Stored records
▶
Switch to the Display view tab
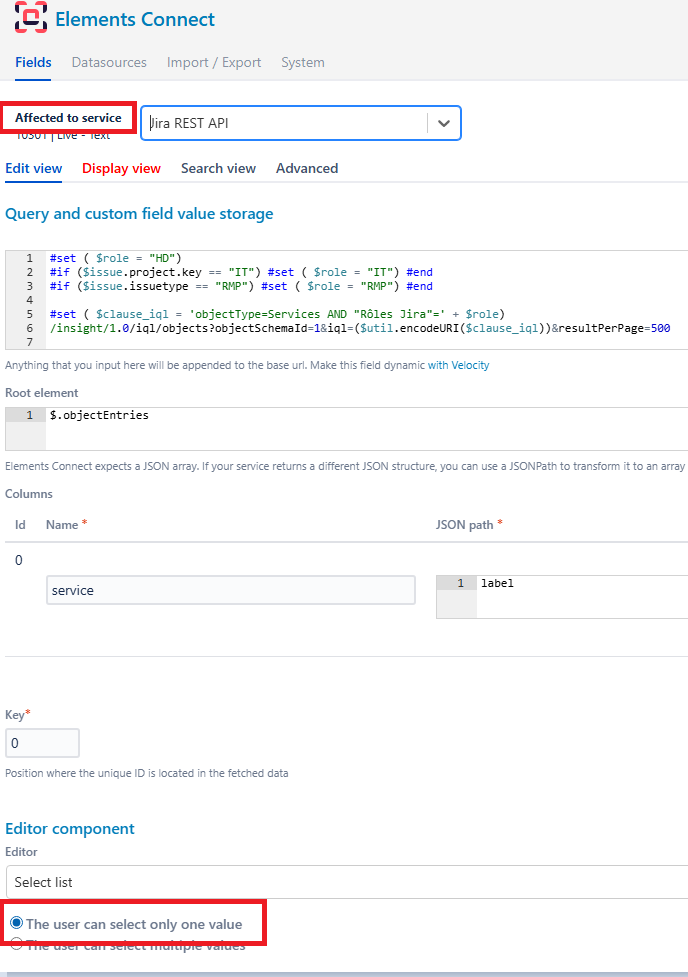This screenshot has height=977, width=688. 121,168
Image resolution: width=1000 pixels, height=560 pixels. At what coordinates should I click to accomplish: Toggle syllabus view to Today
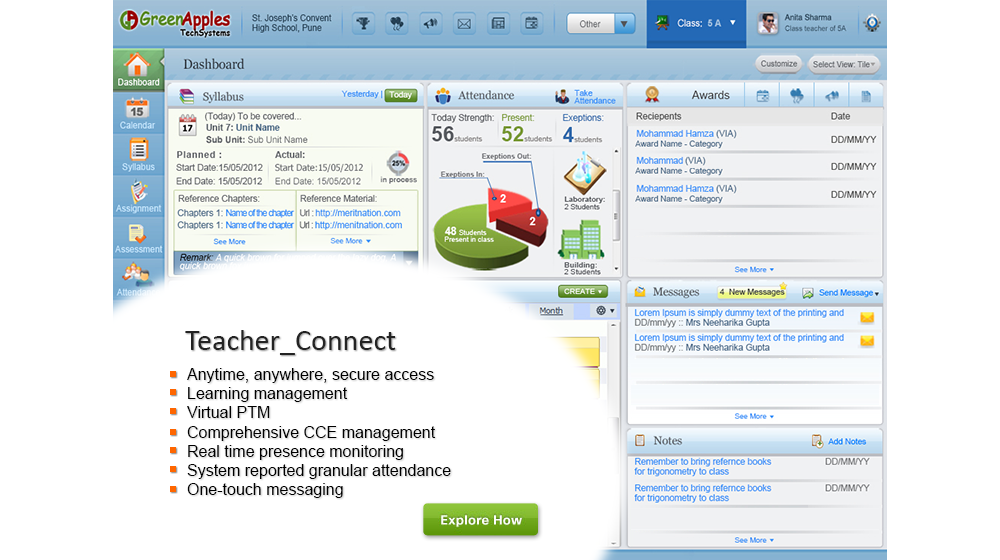pyautogui.click(x=401, y=95)
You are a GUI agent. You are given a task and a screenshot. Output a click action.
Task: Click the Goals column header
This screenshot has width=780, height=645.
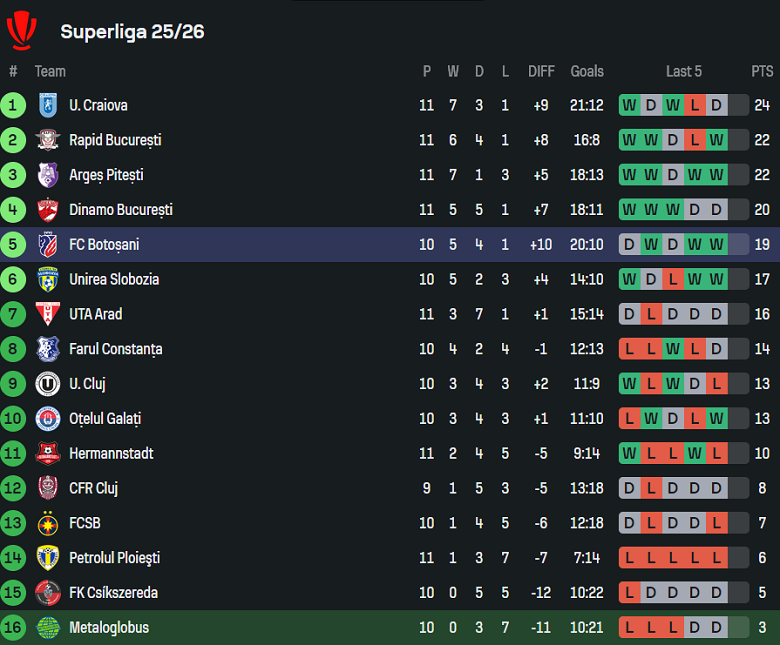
◀
BRIEF: Repeat, word for word, each of the records, omitting any image they hold.

TASK SOLUTION:
Switch to the Display view tab
This screenshot has height=977, width=688. 121,168
Image resolution: width=1000 pixels, height=560 pixels. At what coordinates should I click to accomplish: Toggle syllabus view to Today
pyautogui.click(x=401, y=95)
You are a GUI agent. You are given a task and a screenshot. Output a click action.
Task: Click the Goals column header
This screenshot has width=780, height=645.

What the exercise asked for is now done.